Objectives: To assess the impact of index selection methods on the estimation of log hazard ratios when LOTs are associated with overall survival (OS) using simulation.
Methods: We simulated line and OS data informed by an ECA study of a single-arm trial in multiple myeloma. Data were simulated from a shared frailty model that jointly models LOT transitions and OS. The ECA was constructed by selecting either the first, last, a random or all eligible LOTs. We varied alpha which links the intensity of LOT transitions to OS from -1 to 1. When alpha is negative, the baseline OS hazard decreases with increasing frailty, while the opposite is true for positive alpha. Performance of the log hazard ratio (HR) was assessed by bias. For each index date method, the log HR was estimated by applying an inverse odds weight obtained from a propensity score model to a Cox proportional hazards model. A second simulation using large samples was conducted to explore the sensitivity of results to sample size.

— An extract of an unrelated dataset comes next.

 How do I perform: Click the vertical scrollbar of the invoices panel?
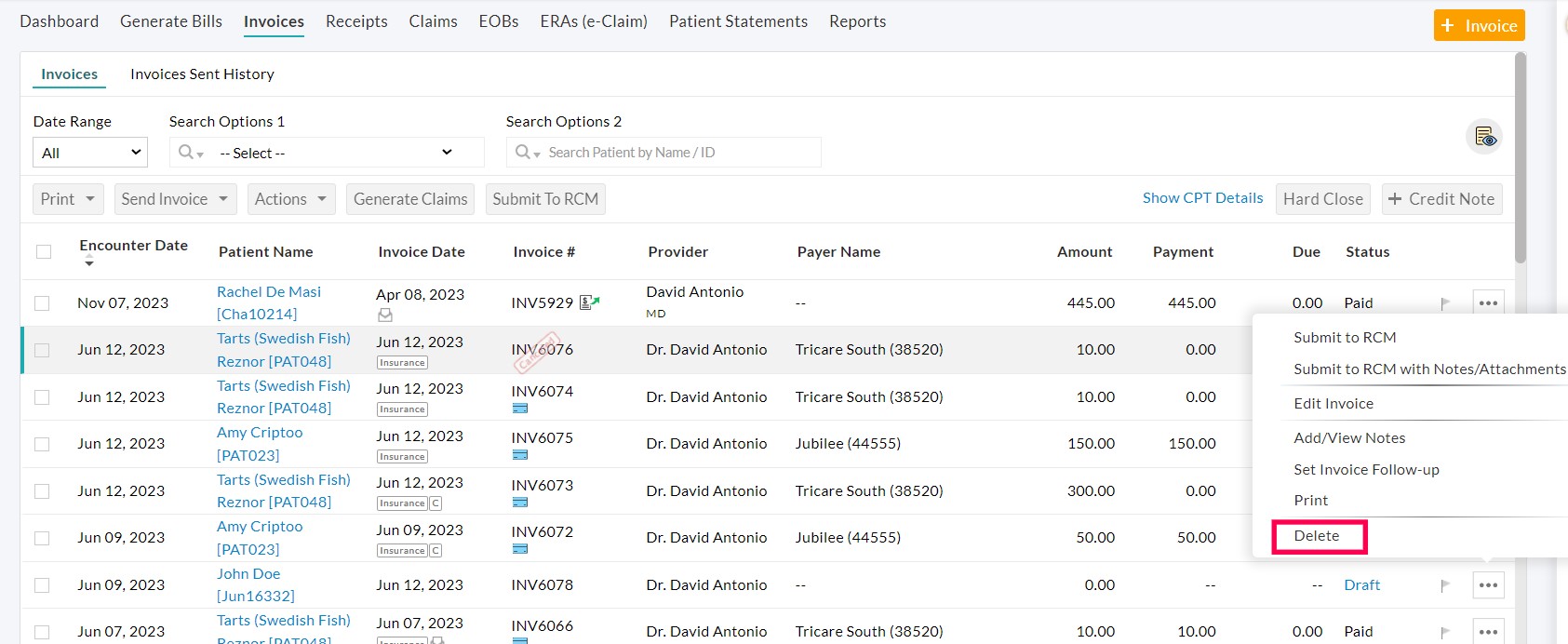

Results: A total of 300 simulated patients were included for analysis in a 2:1 ECA-to-trial ratio. Results showed that the all and first index methods performed best for each alpha. For these methods, no to low bias was observed when the treatment effect was null and alpha was negative (-0.023; -0.016), equal to 0 (-0.020; -0.004) or positive (-0.012; 0.031). Substantial bias was observed with a large non-null treatment effect, but this bias was limited or nonexistent in large samples (n=3000). The last and random methods had substantial bias in all scenarios.
Conclusions: In our simulation of a single-arm trial with ECA, a negative (-1) or positive alpha (1) led to low bias under a null treatment effect for first and all methods. Bias increased when a treatment effect was present, and bias always favored a stronger treatment effect. The all or first index methods are recommended. The random or last index methods cannot be recommended as they lead to substantial bias under the null.